(Items from a dataset)
== Segment start ==
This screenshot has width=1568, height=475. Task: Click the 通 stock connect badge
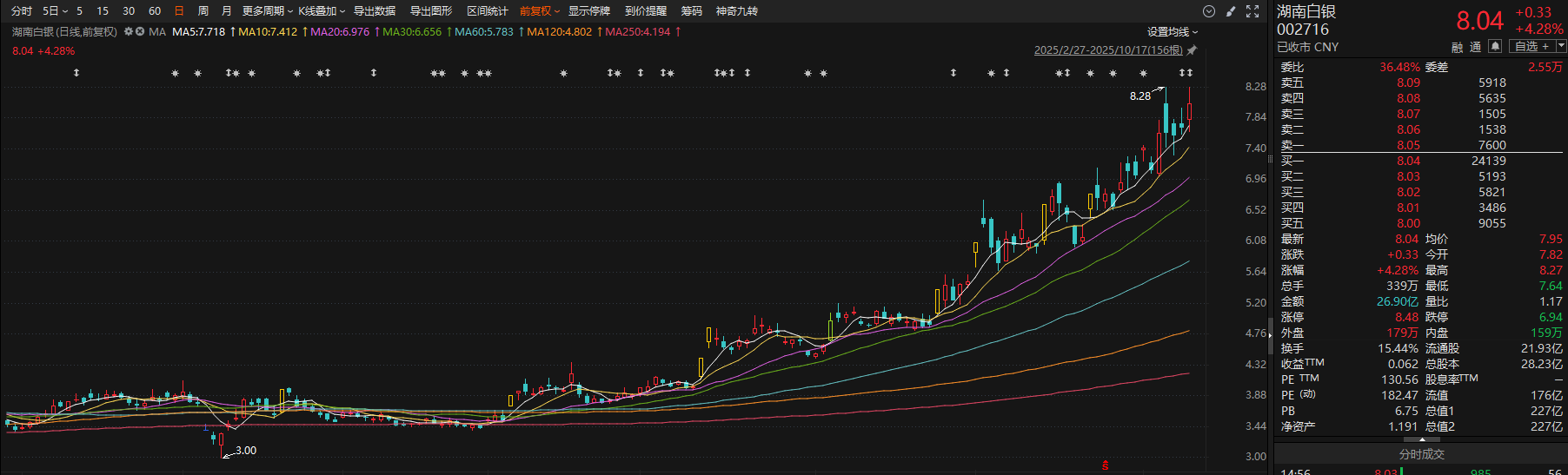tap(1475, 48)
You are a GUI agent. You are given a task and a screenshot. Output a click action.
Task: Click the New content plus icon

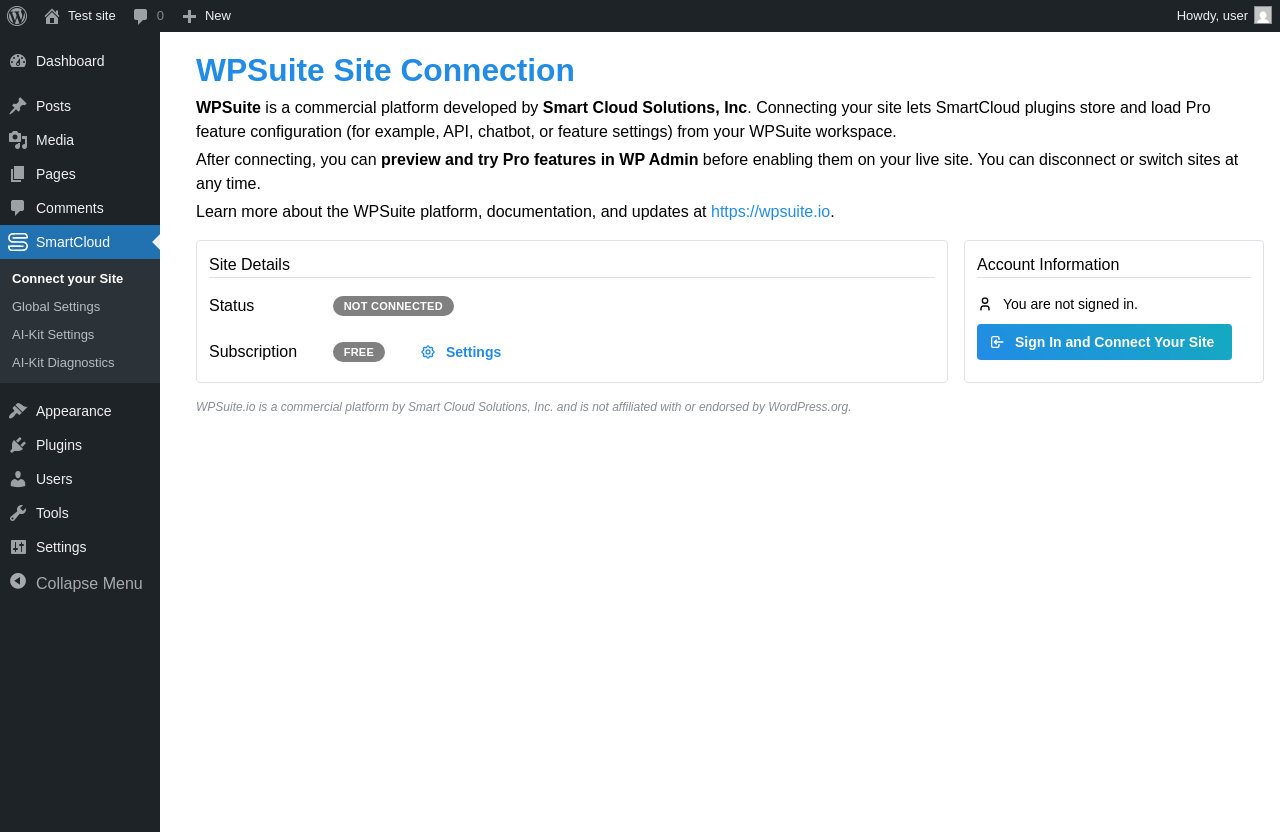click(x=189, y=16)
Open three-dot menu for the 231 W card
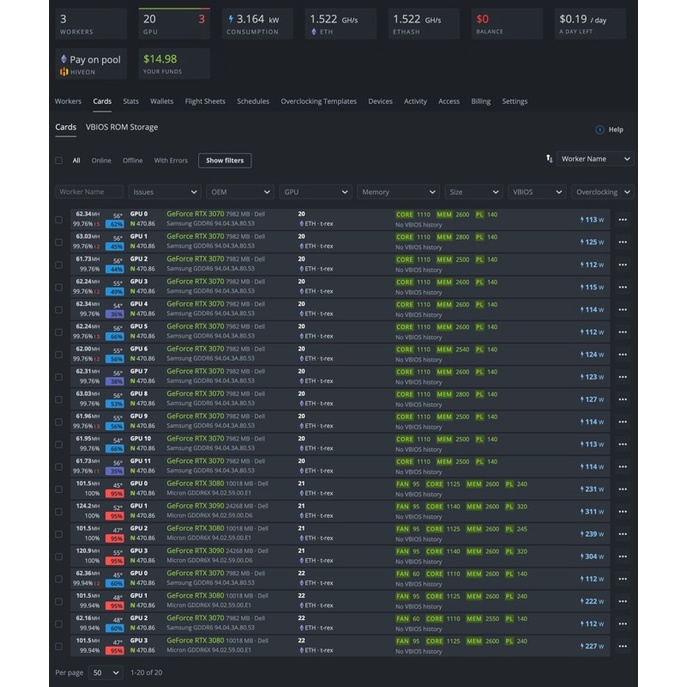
== Segment end ==
• [Try it]:
When you reach the line that contains "Task: Click the New content plus icon", start reproducing, and continue word for word to the end of the records; skip all pictures.

• [Response below]:
Task: Click the New content plus icon

click(x=189, y=16)
Open three-dot menu for the 231 W card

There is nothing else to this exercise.